Minutes of the Federal Reserve’s July meeting showed officials are worried about low inflation even as they indicated that an improving job market is bringing them closer to the first interest-rate rise in almost a decade. A U.S. rate increase would damp the allure of South Korean debt, which has attracted $2.6 billion of inflows this month.
The yield on the 10-year bonds dropped three basis points to 2.28 percent in Seoul, Korea Exchange prices show. The three-year yield declined one basis point to 1.72 percent.
“The possibility of a Fed rate increase next month seems to be less after the July minutes,” said Kim Myoung Sil, a fixed-income analyst at KB Investment & Securities Co. in Seoul. “Korean bond yields will continue to have downward pressure due to uncertainties in the Chinese economy and the U.S. monetary policy outlook.”

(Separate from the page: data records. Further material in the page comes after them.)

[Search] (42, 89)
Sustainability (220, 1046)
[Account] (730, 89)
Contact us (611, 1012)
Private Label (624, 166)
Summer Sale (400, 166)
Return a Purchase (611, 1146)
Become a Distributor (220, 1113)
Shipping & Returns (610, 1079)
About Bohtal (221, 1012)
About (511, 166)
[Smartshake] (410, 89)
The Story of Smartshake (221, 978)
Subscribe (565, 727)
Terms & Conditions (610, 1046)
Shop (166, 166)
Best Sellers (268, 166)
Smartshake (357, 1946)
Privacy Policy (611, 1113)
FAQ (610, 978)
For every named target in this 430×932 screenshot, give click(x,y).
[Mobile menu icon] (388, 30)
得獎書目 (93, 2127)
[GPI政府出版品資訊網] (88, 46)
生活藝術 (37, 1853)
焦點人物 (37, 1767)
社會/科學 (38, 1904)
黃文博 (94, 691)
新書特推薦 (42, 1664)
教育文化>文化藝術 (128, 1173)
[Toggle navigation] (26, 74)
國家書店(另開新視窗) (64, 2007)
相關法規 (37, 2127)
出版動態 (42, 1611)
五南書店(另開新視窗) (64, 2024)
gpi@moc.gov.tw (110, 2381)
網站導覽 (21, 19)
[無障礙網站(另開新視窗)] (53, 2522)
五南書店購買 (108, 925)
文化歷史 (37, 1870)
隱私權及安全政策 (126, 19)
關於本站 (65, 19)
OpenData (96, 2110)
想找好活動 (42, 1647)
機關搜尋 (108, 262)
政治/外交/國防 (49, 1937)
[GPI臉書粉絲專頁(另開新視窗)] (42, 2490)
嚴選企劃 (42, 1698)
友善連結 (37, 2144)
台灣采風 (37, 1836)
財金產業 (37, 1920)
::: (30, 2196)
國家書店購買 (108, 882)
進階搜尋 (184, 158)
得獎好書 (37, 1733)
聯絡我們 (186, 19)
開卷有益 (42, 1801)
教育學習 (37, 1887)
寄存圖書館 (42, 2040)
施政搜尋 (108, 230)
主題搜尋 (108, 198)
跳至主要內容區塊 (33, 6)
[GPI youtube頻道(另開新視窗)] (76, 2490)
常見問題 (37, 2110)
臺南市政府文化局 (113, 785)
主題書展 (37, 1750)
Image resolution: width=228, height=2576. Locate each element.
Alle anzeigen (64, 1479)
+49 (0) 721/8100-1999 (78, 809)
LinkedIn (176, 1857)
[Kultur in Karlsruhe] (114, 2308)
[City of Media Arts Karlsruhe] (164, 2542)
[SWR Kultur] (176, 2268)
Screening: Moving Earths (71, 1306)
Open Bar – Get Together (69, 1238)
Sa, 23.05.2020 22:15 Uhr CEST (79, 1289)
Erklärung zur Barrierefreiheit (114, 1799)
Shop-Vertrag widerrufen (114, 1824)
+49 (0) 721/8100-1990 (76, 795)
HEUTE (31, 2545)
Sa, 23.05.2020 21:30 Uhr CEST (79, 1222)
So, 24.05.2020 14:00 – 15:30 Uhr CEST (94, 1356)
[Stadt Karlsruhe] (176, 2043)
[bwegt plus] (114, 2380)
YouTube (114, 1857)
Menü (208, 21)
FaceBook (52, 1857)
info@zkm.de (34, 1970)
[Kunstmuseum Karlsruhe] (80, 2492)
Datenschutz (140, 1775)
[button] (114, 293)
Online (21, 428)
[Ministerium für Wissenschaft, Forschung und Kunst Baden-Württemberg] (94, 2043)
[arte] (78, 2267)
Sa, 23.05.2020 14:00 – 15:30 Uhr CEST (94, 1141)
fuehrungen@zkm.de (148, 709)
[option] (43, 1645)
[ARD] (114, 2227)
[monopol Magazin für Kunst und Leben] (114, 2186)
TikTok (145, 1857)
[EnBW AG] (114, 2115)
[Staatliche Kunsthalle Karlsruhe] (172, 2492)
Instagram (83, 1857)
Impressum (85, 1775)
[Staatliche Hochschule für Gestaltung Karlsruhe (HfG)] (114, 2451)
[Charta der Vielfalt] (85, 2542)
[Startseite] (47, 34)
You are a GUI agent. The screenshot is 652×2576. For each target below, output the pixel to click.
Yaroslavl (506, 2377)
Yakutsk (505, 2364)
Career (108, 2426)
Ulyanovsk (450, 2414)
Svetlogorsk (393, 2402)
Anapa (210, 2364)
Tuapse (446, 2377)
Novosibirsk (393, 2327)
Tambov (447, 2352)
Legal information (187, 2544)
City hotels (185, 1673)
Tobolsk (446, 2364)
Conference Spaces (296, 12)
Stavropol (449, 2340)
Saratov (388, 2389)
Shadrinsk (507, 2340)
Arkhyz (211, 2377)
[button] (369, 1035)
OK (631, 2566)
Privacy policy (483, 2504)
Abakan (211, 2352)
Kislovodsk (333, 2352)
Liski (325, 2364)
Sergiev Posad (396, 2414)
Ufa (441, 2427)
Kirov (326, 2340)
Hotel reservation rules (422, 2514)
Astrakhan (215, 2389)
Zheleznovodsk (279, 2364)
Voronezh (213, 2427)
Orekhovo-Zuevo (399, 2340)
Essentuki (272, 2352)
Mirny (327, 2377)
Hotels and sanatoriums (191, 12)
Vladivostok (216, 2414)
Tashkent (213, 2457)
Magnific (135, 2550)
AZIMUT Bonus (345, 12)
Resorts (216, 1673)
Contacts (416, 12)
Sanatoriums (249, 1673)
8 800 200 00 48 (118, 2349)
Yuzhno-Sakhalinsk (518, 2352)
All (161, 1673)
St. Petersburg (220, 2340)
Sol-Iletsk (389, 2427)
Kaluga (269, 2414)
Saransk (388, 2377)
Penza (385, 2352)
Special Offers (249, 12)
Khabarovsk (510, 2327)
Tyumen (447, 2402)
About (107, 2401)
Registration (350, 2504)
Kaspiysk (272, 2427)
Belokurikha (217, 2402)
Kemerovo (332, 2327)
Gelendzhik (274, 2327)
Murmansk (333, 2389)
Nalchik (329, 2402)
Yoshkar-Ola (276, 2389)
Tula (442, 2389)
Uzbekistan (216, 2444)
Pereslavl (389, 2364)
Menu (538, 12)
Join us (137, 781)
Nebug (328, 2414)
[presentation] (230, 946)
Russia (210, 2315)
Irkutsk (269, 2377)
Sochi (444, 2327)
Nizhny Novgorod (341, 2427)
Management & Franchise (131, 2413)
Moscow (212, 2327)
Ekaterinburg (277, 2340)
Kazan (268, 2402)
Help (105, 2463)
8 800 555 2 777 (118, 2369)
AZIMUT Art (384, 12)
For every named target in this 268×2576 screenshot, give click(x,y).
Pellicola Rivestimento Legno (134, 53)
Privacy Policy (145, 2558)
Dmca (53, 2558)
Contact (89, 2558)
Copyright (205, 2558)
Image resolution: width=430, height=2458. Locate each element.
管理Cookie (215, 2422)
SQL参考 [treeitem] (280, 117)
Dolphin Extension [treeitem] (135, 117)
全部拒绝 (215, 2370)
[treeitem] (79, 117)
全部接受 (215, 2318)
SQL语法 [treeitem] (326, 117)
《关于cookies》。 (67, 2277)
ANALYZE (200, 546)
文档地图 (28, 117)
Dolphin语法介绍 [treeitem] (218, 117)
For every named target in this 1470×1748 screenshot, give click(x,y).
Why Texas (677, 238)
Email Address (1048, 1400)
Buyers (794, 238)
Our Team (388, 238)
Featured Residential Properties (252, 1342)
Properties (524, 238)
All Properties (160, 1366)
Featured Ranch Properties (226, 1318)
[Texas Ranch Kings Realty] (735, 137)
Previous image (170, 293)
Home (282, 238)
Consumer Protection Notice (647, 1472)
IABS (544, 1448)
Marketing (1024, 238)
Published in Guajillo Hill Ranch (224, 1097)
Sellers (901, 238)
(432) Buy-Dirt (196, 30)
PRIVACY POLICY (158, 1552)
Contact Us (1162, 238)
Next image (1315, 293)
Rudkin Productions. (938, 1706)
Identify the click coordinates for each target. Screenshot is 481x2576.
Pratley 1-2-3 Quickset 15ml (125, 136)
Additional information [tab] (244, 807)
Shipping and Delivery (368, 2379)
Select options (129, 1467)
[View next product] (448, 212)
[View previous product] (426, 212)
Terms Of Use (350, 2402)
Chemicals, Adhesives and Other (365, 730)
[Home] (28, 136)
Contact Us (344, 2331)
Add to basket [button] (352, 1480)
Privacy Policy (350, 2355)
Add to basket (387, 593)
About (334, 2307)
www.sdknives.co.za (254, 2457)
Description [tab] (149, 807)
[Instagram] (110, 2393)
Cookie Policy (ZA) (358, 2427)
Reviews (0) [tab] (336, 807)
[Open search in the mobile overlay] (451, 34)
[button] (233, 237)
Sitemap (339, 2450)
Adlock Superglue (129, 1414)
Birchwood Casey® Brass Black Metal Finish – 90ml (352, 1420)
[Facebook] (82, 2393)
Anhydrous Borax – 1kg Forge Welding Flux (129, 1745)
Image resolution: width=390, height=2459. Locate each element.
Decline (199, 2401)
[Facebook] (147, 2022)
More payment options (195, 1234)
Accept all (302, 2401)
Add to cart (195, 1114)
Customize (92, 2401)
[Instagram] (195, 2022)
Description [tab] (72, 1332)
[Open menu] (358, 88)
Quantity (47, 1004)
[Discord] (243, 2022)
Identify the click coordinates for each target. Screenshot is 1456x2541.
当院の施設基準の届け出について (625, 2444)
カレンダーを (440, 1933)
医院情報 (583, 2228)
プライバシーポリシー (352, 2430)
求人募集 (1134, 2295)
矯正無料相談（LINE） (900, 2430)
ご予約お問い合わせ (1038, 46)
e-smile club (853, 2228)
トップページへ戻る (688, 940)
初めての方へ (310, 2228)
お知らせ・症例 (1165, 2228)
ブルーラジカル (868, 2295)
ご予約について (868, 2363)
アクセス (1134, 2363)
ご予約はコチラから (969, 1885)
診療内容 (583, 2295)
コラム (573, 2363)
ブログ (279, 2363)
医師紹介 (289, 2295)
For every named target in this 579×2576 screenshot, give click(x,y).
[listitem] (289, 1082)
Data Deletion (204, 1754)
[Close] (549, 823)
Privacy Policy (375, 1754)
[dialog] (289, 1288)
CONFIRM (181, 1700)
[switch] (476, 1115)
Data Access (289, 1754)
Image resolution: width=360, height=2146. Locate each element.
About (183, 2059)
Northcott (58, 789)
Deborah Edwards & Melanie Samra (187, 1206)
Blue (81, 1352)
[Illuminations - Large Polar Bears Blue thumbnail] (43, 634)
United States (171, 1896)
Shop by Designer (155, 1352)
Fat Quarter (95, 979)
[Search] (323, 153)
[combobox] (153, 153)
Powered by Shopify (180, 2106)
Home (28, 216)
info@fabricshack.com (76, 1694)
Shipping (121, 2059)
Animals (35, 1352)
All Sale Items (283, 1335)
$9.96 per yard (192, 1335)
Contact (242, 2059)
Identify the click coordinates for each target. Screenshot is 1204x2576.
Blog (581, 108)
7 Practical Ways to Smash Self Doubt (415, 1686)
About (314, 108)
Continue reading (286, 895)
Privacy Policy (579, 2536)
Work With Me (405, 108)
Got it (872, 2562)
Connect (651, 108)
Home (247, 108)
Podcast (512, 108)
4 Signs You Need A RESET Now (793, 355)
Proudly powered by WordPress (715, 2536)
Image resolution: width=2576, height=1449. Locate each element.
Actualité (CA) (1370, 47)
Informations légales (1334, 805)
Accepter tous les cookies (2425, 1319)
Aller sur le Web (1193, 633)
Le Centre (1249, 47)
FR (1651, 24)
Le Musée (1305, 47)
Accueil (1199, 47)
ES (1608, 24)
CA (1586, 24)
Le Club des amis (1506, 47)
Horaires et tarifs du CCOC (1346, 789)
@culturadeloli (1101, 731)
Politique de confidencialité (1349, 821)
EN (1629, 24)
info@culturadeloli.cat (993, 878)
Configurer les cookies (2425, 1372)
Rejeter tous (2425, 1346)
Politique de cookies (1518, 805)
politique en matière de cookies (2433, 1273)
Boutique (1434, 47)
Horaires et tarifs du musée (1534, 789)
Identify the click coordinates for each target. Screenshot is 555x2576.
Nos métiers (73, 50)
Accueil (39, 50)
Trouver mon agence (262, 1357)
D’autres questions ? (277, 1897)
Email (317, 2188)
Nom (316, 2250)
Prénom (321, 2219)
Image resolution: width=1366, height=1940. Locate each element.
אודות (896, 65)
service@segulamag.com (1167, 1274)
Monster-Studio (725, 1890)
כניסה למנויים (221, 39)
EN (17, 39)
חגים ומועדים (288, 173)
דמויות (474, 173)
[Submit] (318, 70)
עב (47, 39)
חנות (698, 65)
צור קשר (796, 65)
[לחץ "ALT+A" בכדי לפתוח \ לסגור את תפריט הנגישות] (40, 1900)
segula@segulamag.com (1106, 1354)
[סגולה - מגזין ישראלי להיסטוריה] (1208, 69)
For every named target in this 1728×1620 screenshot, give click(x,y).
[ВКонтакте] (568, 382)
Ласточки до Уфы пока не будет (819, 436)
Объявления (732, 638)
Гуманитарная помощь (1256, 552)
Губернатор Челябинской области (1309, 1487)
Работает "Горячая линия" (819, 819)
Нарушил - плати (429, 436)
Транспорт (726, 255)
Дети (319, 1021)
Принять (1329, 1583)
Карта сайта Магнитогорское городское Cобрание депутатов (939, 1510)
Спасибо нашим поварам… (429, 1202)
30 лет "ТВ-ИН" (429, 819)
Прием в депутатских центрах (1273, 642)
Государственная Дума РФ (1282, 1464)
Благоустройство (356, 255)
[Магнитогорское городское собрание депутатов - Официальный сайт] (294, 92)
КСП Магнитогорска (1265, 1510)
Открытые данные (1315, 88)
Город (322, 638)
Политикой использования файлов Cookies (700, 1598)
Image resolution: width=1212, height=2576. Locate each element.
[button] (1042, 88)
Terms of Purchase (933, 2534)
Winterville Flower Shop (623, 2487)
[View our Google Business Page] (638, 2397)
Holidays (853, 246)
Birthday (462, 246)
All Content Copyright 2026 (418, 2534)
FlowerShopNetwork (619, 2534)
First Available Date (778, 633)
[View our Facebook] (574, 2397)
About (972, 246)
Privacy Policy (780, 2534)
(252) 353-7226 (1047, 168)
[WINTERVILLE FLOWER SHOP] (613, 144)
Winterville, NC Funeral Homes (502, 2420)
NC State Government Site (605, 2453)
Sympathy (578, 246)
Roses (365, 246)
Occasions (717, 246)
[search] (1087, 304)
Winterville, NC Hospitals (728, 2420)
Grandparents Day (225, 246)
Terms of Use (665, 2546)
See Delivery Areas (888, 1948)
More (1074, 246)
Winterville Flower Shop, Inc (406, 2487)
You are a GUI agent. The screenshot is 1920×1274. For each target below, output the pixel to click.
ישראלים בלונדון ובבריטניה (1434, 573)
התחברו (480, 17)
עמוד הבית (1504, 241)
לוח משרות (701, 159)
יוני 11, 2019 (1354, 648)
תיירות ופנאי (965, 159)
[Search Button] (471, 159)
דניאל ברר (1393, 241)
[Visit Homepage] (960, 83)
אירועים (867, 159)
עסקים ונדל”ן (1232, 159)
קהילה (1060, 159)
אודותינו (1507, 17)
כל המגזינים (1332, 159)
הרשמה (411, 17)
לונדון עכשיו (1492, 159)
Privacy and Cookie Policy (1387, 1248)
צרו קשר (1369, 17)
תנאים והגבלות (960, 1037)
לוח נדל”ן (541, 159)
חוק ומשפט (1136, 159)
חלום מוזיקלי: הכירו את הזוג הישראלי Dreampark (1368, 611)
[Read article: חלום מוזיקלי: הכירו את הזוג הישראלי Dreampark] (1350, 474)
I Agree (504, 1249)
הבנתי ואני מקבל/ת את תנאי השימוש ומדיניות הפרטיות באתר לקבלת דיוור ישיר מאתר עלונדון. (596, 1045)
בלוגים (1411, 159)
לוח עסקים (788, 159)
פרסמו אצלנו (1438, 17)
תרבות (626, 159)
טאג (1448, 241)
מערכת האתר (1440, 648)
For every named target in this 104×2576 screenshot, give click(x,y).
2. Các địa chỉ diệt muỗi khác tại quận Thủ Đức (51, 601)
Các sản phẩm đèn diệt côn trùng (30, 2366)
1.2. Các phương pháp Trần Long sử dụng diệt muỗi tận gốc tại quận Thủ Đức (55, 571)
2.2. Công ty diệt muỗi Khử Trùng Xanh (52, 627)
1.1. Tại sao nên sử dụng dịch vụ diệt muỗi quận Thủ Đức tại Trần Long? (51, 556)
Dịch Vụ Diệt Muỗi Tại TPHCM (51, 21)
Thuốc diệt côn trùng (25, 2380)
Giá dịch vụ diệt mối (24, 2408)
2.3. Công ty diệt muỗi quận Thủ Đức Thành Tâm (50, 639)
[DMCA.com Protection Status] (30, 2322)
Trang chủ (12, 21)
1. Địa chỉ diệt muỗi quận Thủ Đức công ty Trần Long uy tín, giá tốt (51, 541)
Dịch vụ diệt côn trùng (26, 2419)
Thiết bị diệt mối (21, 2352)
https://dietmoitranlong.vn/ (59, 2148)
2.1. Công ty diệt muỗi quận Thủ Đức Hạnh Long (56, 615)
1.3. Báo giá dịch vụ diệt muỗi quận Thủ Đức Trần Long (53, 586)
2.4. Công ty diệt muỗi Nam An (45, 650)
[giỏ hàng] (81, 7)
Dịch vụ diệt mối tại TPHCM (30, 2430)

Chinese authorities devalued the yuan by the most in two decades last week and are also grappling with a falling stock market and slowing economic growth. China is South Korea’s largest export market.
South Korean producer prices declined 4 percent in July from a year earlier, following a 3.6 percent drop in June, the central bank reported Wednesday.
The won erased an earlier gain and closed little changed from Wednesday at 1,185.17 a dollar, data compiled by Bloomberg show. The currency has weakened 8 percent this year.